Extract every line of the material below that contains the word "width", and copy each one in full.

-- start --

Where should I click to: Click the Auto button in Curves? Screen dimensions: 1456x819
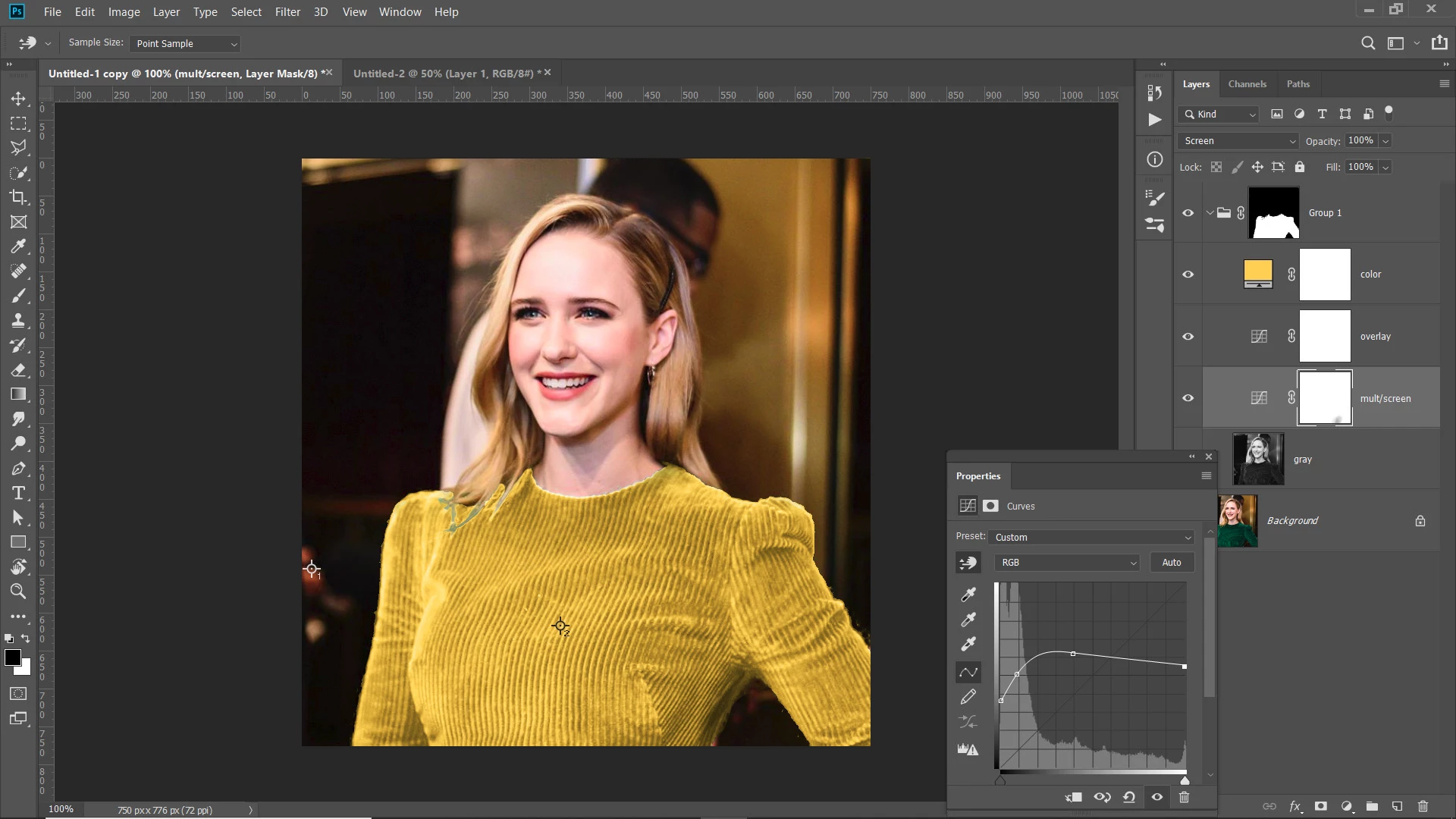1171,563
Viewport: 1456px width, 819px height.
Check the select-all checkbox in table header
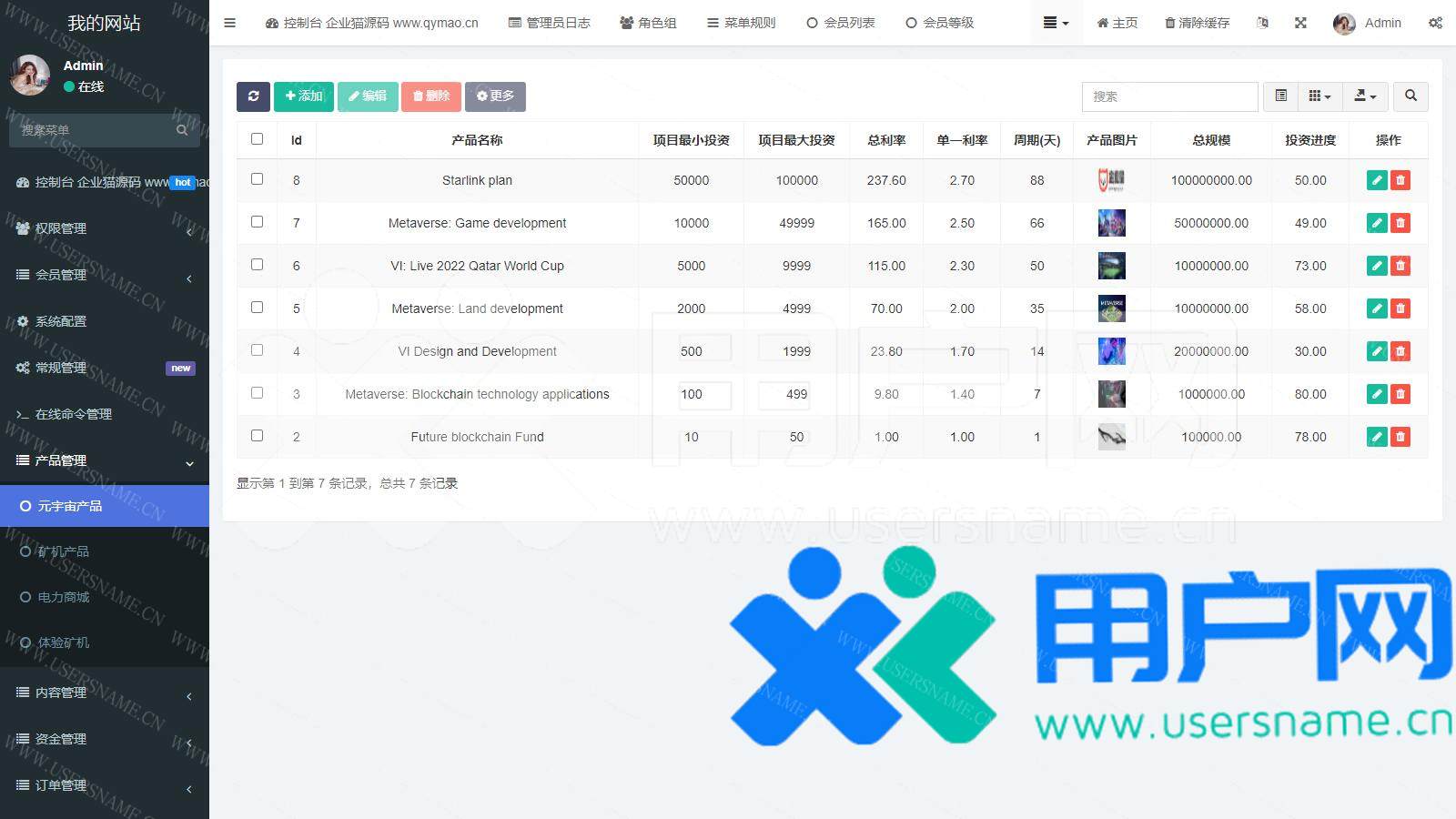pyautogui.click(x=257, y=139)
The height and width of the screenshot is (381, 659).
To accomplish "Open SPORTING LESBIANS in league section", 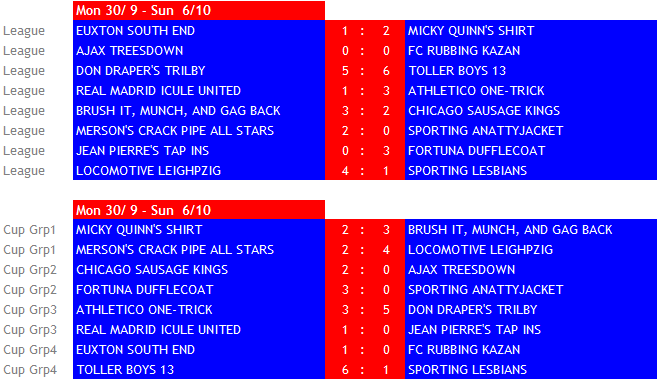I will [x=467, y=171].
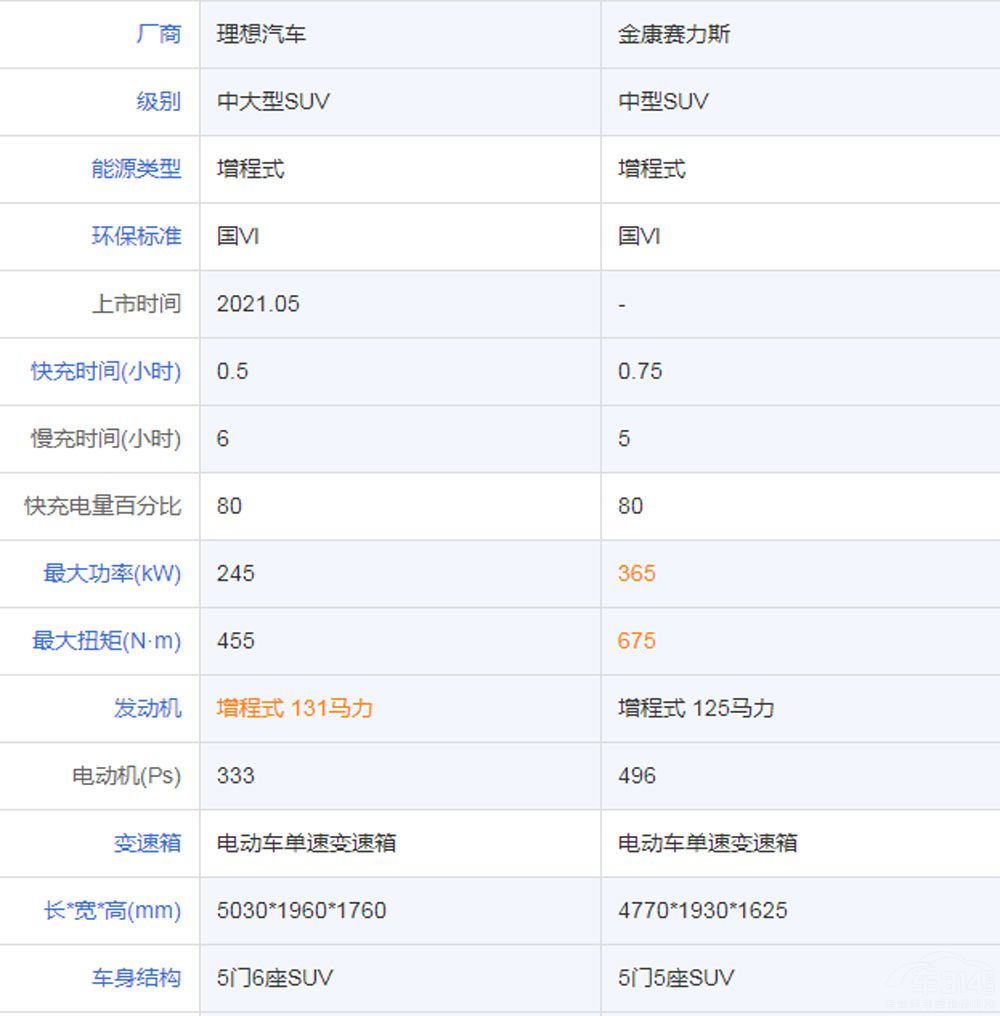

-- end --

Exercise response:
Viewport: 1456px width, 819px height.
The height and width of the screenshot is (381, 659).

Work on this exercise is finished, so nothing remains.